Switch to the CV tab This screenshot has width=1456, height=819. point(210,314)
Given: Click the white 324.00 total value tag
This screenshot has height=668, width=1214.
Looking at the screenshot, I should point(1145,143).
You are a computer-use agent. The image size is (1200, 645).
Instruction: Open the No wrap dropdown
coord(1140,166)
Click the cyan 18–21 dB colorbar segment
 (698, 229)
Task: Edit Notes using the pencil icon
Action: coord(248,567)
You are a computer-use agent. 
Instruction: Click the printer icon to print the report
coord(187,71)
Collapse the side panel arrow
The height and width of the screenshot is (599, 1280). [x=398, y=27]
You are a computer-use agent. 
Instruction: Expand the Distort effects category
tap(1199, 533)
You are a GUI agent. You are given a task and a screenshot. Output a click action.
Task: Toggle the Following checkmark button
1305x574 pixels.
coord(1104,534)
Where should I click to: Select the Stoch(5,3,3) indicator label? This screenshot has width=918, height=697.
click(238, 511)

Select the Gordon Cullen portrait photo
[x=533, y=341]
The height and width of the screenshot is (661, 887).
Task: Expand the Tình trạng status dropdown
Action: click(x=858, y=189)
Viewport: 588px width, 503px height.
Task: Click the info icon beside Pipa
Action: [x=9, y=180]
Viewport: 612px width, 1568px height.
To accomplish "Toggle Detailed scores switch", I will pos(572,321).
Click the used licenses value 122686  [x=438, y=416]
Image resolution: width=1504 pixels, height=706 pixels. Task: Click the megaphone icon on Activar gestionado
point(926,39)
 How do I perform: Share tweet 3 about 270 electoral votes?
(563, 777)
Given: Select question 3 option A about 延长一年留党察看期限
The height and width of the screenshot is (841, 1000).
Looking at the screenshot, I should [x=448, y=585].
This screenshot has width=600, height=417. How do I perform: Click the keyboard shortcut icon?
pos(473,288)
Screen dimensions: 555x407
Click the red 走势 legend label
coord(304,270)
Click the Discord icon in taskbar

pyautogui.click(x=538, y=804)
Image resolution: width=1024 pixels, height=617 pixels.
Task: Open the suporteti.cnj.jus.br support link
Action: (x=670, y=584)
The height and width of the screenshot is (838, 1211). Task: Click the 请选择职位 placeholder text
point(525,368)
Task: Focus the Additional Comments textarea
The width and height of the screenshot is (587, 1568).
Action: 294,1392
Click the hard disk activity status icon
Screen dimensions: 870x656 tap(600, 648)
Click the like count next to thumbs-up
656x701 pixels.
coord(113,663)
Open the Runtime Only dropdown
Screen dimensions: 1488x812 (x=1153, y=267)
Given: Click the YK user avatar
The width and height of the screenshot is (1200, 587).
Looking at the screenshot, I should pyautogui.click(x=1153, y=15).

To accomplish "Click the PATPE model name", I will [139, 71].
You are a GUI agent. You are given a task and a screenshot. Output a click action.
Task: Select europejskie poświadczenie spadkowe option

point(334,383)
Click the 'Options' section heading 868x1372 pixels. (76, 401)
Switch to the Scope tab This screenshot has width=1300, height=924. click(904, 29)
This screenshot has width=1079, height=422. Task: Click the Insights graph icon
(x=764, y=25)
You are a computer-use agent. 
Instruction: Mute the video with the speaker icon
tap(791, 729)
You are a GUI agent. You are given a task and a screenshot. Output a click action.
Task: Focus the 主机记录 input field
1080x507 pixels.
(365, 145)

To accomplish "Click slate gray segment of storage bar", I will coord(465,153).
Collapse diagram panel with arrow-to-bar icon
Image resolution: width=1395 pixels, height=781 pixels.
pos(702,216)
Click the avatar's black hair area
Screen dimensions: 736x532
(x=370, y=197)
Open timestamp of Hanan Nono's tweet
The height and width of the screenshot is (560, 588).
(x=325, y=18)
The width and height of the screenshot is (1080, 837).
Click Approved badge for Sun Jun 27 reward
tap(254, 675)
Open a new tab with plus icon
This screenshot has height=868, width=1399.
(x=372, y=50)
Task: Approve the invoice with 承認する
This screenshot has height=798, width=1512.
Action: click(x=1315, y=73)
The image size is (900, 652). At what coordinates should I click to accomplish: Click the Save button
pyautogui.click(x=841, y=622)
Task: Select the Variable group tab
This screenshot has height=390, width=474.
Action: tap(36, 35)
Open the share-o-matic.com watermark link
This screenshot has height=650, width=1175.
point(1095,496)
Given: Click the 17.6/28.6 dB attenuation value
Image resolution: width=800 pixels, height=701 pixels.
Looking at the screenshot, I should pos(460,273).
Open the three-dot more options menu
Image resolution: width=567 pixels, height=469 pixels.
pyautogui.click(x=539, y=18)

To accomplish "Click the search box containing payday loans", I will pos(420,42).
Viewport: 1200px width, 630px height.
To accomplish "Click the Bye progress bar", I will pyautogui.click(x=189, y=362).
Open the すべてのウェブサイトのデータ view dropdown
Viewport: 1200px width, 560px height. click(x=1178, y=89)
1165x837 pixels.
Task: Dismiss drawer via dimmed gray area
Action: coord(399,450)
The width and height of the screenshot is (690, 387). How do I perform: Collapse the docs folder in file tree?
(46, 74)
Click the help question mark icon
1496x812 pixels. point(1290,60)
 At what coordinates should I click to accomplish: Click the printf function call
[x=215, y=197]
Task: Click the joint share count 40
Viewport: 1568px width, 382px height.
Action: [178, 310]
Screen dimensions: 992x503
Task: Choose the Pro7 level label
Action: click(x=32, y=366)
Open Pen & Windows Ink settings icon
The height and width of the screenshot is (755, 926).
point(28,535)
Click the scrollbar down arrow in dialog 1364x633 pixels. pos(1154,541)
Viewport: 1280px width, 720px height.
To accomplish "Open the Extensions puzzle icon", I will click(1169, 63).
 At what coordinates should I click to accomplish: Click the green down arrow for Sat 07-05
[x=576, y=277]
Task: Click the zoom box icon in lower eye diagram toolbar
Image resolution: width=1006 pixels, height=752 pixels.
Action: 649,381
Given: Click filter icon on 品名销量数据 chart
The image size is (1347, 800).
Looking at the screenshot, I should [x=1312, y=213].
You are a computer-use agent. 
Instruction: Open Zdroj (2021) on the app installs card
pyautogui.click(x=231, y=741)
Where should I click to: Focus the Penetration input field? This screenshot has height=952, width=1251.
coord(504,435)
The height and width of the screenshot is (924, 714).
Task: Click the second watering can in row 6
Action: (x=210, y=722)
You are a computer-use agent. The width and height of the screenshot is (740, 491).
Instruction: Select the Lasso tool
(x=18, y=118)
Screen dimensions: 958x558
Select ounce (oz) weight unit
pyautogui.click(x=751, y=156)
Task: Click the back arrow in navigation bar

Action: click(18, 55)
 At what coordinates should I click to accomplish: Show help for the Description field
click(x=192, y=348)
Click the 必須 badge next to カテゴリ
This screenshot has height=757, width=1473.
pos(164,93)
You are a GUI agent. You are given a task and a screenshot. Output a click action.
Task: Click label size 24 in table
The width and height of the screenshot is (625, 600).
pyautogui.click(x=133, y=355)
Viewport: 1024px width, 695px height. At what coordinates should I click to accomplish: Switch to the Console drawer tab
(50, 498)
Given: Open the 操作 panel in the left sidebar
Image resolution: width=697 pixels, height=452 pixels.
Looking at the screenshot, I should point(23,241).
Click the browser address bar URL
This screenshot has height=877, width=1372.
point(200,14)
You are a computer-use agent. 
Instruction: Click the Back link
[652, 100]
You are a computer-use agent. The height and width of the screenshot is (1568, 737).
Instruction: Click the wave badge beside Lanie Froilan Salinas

-- -- --

Reproduce the whole listing above, swapping every occurrence of "computer-use agent" for "desktop automation agent" and leaving everything else untouched.

**EXPECTED ANSWER**:
Switch to the CV tab This screenshot has width=1456, height=819. point(210,314)
Given: Click the white 324.00 total value tag
This screenshot has height=668, width=1214.
Looking at the screenshot, I should point(1145,143).
You are a desktop automation agent. The image size is (1200, 645).
Instruction: Open the No wrap dropdown
coord(1140,166)
Click the cyan 18–21 dB colorbar segment
 (698, 229)
Task: Edit Notes using the pencil icon
Action: coord(248,567)
You are a desktop automation agent. 
Instruction: Click the printer icon to print the report
coord(187,71)
Collapse the side panel arrow
The height and width of the screenshot is (599, 1280). [x=398, y=27]
You are a desktop automation agent. 
Instruction: Expand the Distort effects category
tap(1199, 533)
You are a GUI agent. You are given a task and a screenshot. Output a click action.
Task: Toggle the Following checkmark button
1305x574 pixels.
coord(1104,534)
Where should I click to: Select the Stoch(5,3,3) indicator label? This screenshot has width=918, height=697.
click(238, 511)

Select the Gordon Cullen portrait photo
[x=533, y=341]
The height and width of the screenshot is (661, 887).
Task: Expand the Tình trạng status dropdown
Action: click(x=858, y=189)
Viewport: 588px width, 503px height.
Task: Click the info icon beside Pipa
Action: [x=9, y=180]
Viewport: 612px width, 1568px height.
To accomplish "Toggle Detailed scores switch", I will pos(572,321).
Click the used licenses value 122686  [x=438, y=416]
Image resolution: width=1504 pixels, height=706 pixels. Task: Click the megaphone icon on Activar gestionado
point(926,39)
 How do I perform: Share tweet 3 about 270 electoral votes?
(563, 777)
Given: Select question 3 option A about 延长一年留党察看期限
The height and width of the screenshot is (841, 1000).
Looking at the screenshot, I should [x=448, y=585].
This screenshot has width=600, height=417. How do I perform: Click the keyboard shortcut icon?
pos(473,288)
Screen dimensions: 555x407
Click the red 走势 legend label
coord(304,270)
Click the Discord icon in taskbar

pyautogui.click(x=538, y=804)
Image resolution: width=1024 pixels, height=617 pixels.
Task: Open the suporteti.cnj.jus.br support link
Action: (x=670, y=584)
The height and width of the screenshot is (838, 1211). Task: Click the 请选择职位 placeholder text
point(525,368)
Task: Focus the Additional Comments textarea
The width and height of the screenshot is (587, 1568).
Action: 294,1392
Click the hard disk activity status icon
Screen dimensions: 870x656 tap(600, 648)
Click the like count next to thumbs-up
656x701 pixels.
coord(113,663)
Open the Runtime Only dropdown
Screen dimensions: 1488x812 (x=1153, y=267)
Given: Click the YK user avatar
The width and height of the screenshot is (1200, 587).
Looking at the screenshot, I should pyautogui.click(x=1153, y=15).

To accomplish "Click the PATPE model name", I will [139, 71].
You are a GUI agent. You are given a task and a screenshot. Output a click action.
Task: Select europejskie poświadczenie spadkowe option

point(334,383)
Click the 'Options' section heading 868x1372 pixels. (76, 401)
Switch to the Scope tab This screenshot has width=1300, height=924. click(904, 29)
This screenshot has width=1079, height=422. Task: Click the Insights graph icon
(x=764, y=25)
You are a desktop automation agent. 
Instruction: Mute the video with the speaker icon
tap(791, 729)
You are a GUI agent. You are given a task and a screenshot. Output a click action.
Task: Focus the 主机记录 input field
1080x507 pixels.
(365, 145)

To accomplish "Click slate gray segment of storage bar", I will coord(465,153).
Collapse diagram panel with arrow-to-bar icon
Image resolution: width=1395 pixels, height=781 pixels.
pos(702,216)
Click the avatar's black hair area
Screen dimensions: 736x532
(x=370, y=197)
Open timestamp of Hanan Nono's tweet
The height and width of the screenshot is (560, 588).
(x=325, y=18)
The width and height of the screenshot is (1080, 837).
Click Approved badge for Sun Jun 27 reward
tap(254, 675)
Open a new tab with plus icon
This screenshot has height=868, width=1399.
(x=372, y=50)
Task: Approve the invoice with 承認する
This screenshot has height=798, width=1512.
Action: click(x=1315, y=73)
The image size is (900, 652). At what coordinates should I click to accomplish: Click the Save button
pyautogui.click(x=841, y=622)
Task: Select the Variable group tab
This screenshot has height=390, width=474.
Action: tap(36, 35)
Open the share-o-matic.com watermark link
This screenshot has height=650, width=1175.
point(1095,496)
Given: Click the 17.6/28.6 dB attenuation value
Image resolution: width=800 pixels, height=701 pixels.
Looking at the screenshot, I should pos(460,273).
Open the three-dot more options menu
Image resolution: width=567 pixels, height=469 pixels.
pyautogui.click(x=539, y=18)

To accomplish "Click the search box containing payday loans", I will pos(420,42).
Viewport: 1200px width, 630px height.
To accomplish "Click the Bye progress bar", I will pyautogui.click(x=189, y=362).
Open the すべてのウェブサイトのデータ view dropdown
Viewport: 1200px width, 560px height. click(x=1178, y=89)
1165x837 pixels.
Task: Dismiss drawer via dimmed gray area
Action: coord(399,450)
The width and height of the screenshot is (690, 387). How do I perform: Collapse the docs folder in file tree?
(46, 74)
Click the help question mark icon
1496x812 pixels. point(1290,60)
 At what coordinates should I click to accomplish: Click the printf function call
[x=215, y=197]
Task: Click the joint share count 40
Viewport: 1568px width, 382px height.
Action: [178, 310]
Screen dimensions: 992x503
Task: Choose the Pro7 level label
Action: click(x=32, y=366)
Open Pen & Windows Ink settings icon
The height and width of the screenshot is (755, 926).
point(28,535)
Click the scrollbar down arrow in dialog 1364x633 pixels. pos(1154,541)
Viewport: 1280px width, 720px height.
To accomplish "Open the Extensions puzzle icon", I will click(1169, 63).
 At what coordinates should I click to accomplish: Click the green down arrow for Sat 07-05
[x=576, y=277]
Task: Click the zoom box icon in lower eye diagram toolbar
Image resolution: width=1006 pixels, height=752 pixels.
Action: 649,381
Given: Click filter icon on 品名销量数据 chart
The image size is (1347, 800).
Looking at the screenshot, I should [x=1312, y=213].
You are a desktop automation agent. 
Instruction: Open Zdroj (2021) on the app installs card
pyautogui.click(x=231, y=741)
Where should I click to: Focus the Penetration input field? This screenshot has height=952, width=1251.
coord(504,435)
The height and width of the screenshot is (924, 714).
Task: Click the second watering can in row 6
Action: (x=210, y=722)
You are a desktop automation agent. The width and height of the screenshot is (740, 491).
Instruction: Select the Lasso tool
(x=18, y=118)
Screen dimensions: 958x558
Select ounce (oz) weight unit
pyautogui.click(x=751, y=156)
Task: Click the back arrow in navigation bar

Action: click(18, 55)
 At what coordinates should I click to accomplish: Show help for the Description field
click(x=192, y=348)
Click the 必須 badge next to カテゴリ
This screenshot has height=757, width=1473.
pos(164,93)
You are a GUI agent. You are given a task and a screenshot. Output a click action.
Task: Click label size 24 in table
The width and height of the screenshot is (625, 600).
pyautogui.click(x=133, y=355)
Viewport: 1024px width, 695px height. At what coordinates should I click to accomplish: Switch to the Console drawer tab
(50, 498)
Given: Open the 操作 panel in the left sidebar
Image resolution: width=697 pixels, height=452 pixels.
Looking at the screenshot, I should point(23,241).
Click the browser address bar URL
This screenshot has height=877, width=1372.
point(200,14)
You are a desktop automation agent. 
Instruction: Click the Back link
[652, 100]
You are a desktop automation agent. The height and width of the screenshot is (1568, 737).
Instruction: Click the wave badge beside Lanie Froilan Salinas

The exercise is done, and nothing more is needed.